*Directions*
Could you show all lines in the entries below that contain the string "will"?

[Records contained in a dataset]
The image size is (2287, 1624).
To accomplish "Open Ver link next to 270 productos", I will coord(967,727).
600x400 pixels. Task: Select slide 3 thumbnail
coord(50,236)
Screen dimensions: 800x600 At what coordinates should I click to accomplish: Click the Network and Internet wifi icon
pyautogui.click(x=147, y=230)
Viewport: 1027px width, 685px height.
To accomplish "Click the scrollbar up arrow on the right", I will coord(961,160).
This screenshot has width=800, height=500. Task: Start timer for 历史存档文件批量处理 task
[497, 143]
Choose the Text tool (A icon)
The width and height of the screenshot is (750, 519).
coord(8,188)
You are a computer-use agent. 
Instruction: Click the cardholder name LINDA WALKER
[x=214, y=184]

*Answer*
To accomplish "Open Ver link next to 270 productos", I will coord(967,727).
To accomplish "Click the scrollbar up arrow on the right", I will coord(961,160).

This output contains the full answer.